Commerce Has Been Revolutionized by Barcode Technology
Barcodes are small symbolic patterns that relay information about the identity of a product. We tend not to notice how pervasive barcodes have become, but it was not always that way.
The first used of early barcode technology was for keeping track of railroad cars. But barcodes didn’t become part of our everyday life until they were adopted by supermarkets.|But the barcode’s true commercial niche was in automating supermarket checkout systems.}
Now, barcode scanning is implemented by the US Post Office, The Department of Defense, and just about every industrial application you can think of. In 1948 Bernard Silver began research into a system that could automatically read product information. Together with Joseph Woodland, the first workable system was developed using ultraviolet ink. While working at IBM Woodland developed a system based on extending Morse Code in a graphical manner.
What Woodland and his team did was to extend the dots and dashes of the code into narrow or wide vertical lines capable of being interpreted by a reader. The lines were read by shining a high intensity light through the paper onto an RCA935 photomultiplier tube. Later, a bulls-eye pattern was used so that scanning would work in either direction.

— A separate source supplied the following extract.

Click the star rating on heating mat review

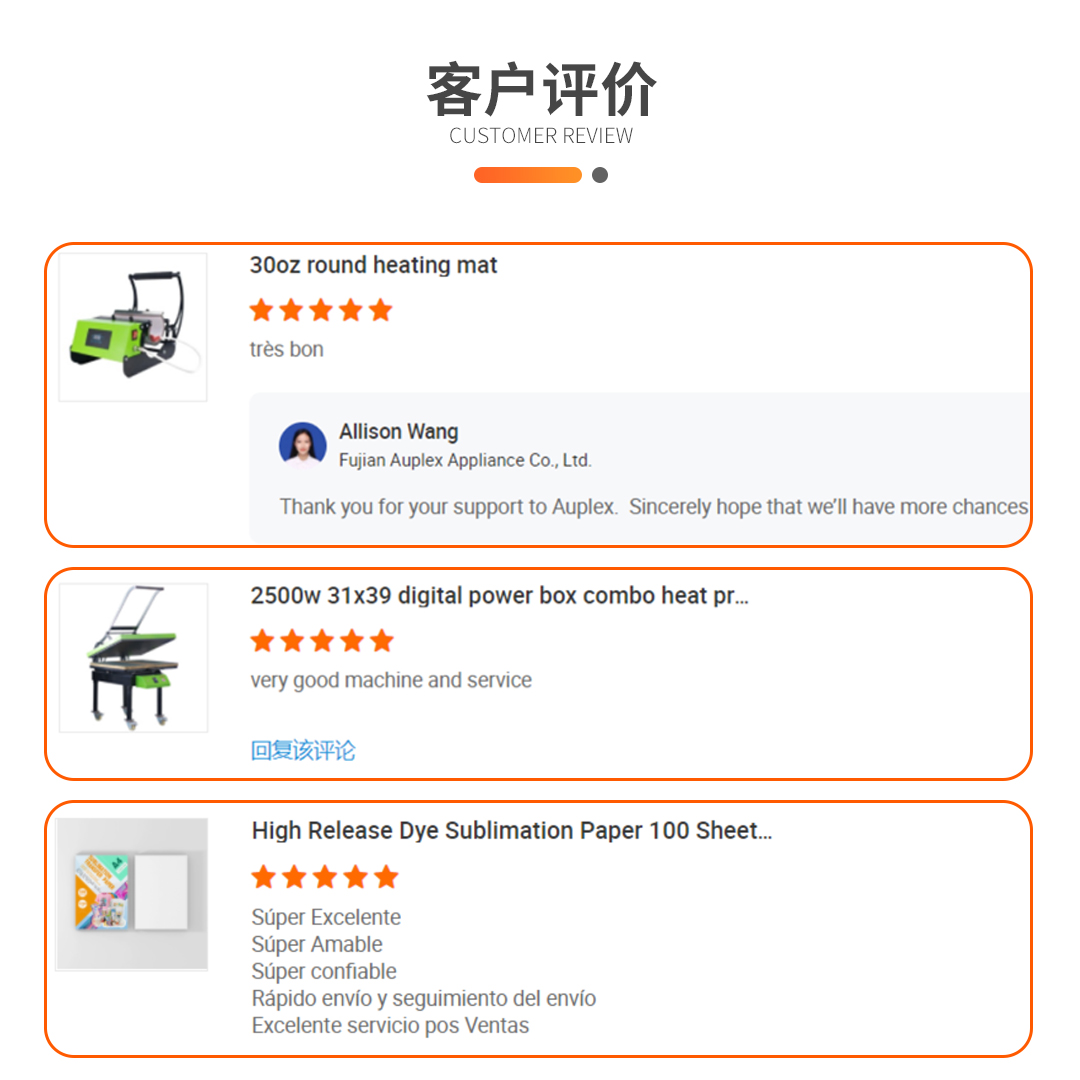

In 1952 RCA purchased the patent and began to develop the system further. It wasn’t until 1961 that The Boston and Maine Railroads tested the system on gravel cars. Right around the same time the idea was being discussed by the large grocery chains in the U.S.

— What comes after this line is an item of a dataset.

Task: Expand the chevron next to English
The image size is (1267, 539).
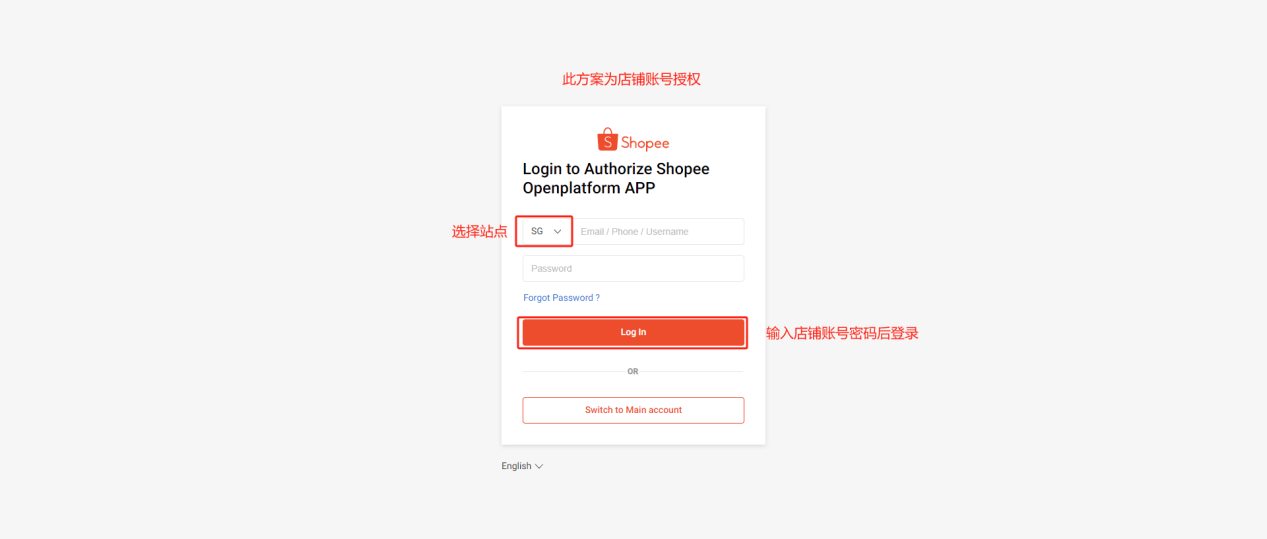Action: (539, 466)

It was the Kroger chain who first volunteered to test the RCA system based on the bulls-eye code. And by 1969, Computer Identics; a company formed by David Collins of the Pennsylvania Railroad, installed the first two systems at General Motors in Pontiac, Michigan and The General Trading Company in Carlstadt, New Jersey. These, among other initial financiers allowed barcode use to prove itself as viable in many different environments. However, almost from the beginning the most common application of the technology was in large retail situations such as grocery stores. It helps businesses to improve trade efficiency and as a result, the economy as a whole.

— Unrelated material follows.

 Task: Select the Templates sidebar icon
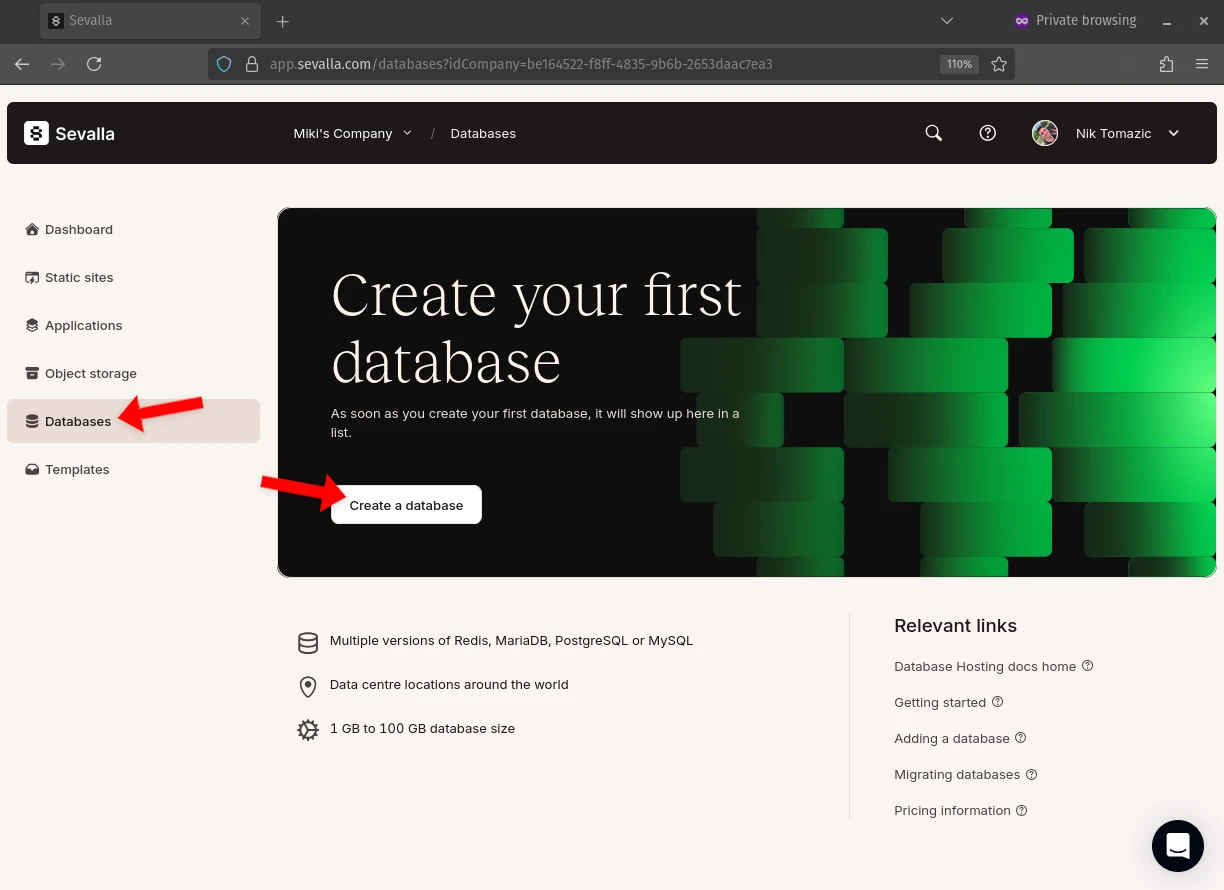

The Universal Product Code (UPC) became the barcode standard in the mid 1970s. This was an 11 digit code to identify any product, and since then, industry has not been the same. Barcodes really came into their with the development of the standard 11 digit UPC. The acceptance of barcode technology was assured with these developments, and since the early 1980s it has become virtually universally used throughout business and government.